■ SELECTION:
:::

7.02 Similarity transformations

Lesson
Practice

Similarity transformations

When two figures are similar, we express this using a similarity statement and can identify the similarity ratio of each pair of corresponding sides.

Similarity ratio

The ratio of two corresponding side lengths in a pair of similar figures.

Similarity statement

A statement that indicates two polygons are similar by listing the vertices in the order of the correspondence.

Triangles A B C and D E F. Angles B and E are congruent.

The similarity statement for the triangles in the diagram shown is \triangle ABC \sim \triangle DEF.

Similarity statements can be written in any order which keeps corresponding vertices in order. For this example we could have written the similarity statement in several different ways, though it is most common to arrange the vertices in alphabetical order (when possible).

If two figures are similar, then their corresponding angles are congruent and corresponding sides are in equal proportion.

Exploration

Drag the blue points on the pre-image to explore how its image changes.

:::

■ TASKS TO PERFORM:
A. In the lesson on similarity transformations, what two things are true of the corresponding parts of similar figures?
B. Write the next part of the lesson on similarity transformations, starting after its final sentence.

■ DATA LINES:

:::

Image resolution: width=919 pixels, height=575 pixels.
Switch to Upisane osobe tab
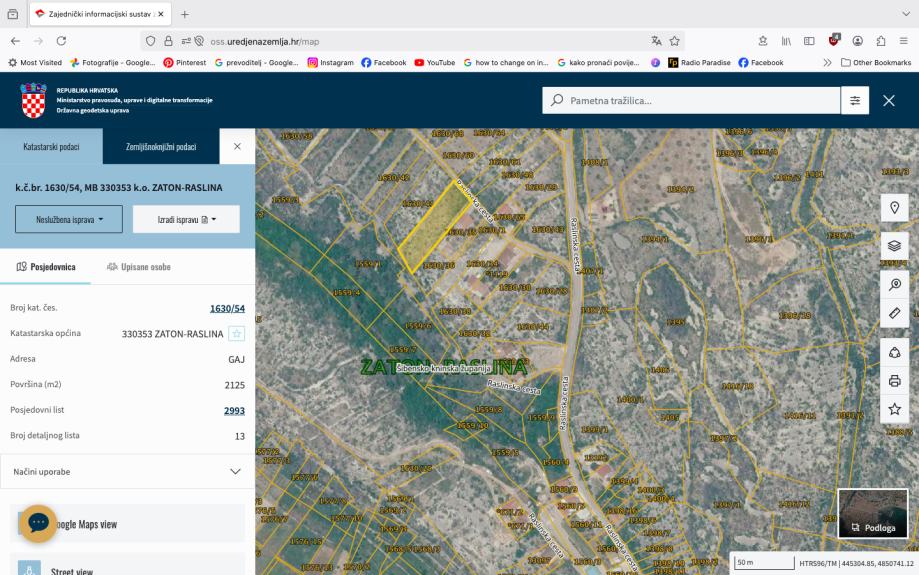(138, 267)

:::

■ ANSWERS GIVEN:
A. Their corresponding angles are congruent, and their corresponding sides are in equal proportion.

B.
Loading interactive...
  1. What sequence of transformations could map the pre-image to the image?
  2. Does the sequence of transformations preserve the angles of the pre-image, the side lengths of the pre-image, or both the angles and the side lengths? How do you know?

When a sequence of transformations is made up of rigid transformations, we can say that the image is congruent and therefore similar to its pre-image. The side lengths and angle measures of the pre-image are preserved.

Two figures are said to be similar if there exists a similarity transformation which maps the pre-image to the image.

Similar

Two figures are similar if their corresponding angles are congruent and their corresponding sides are proportional

Similarity transformation

A series of one or more transformations which results in the image being similar to the pre-image

Rotations, reflections, and translations all result in an image congruent to the pre-image. Since all congruent figures can be considered similar with a ratio of 1:1 (that is, with a scale factor of k=1), these are all similarity transformations as well.

As a dilation enlarges or reduces a shape, the image and pre-image's corresponding angles will be congruent, and the corresponding sides will be proportional. This means that dilations are also similarity transformations. Any combination of these four transformations will maintain similarity.

Examples

Example 1

The following sequences of transformations are applied to figure ABCD. Without performing the transformations, determine whether each final image will be similar, congruent, or both. Explain your reasoning.

a

A reflection across the x-axis followed by a rotation 90 \degree clockwise about the origin.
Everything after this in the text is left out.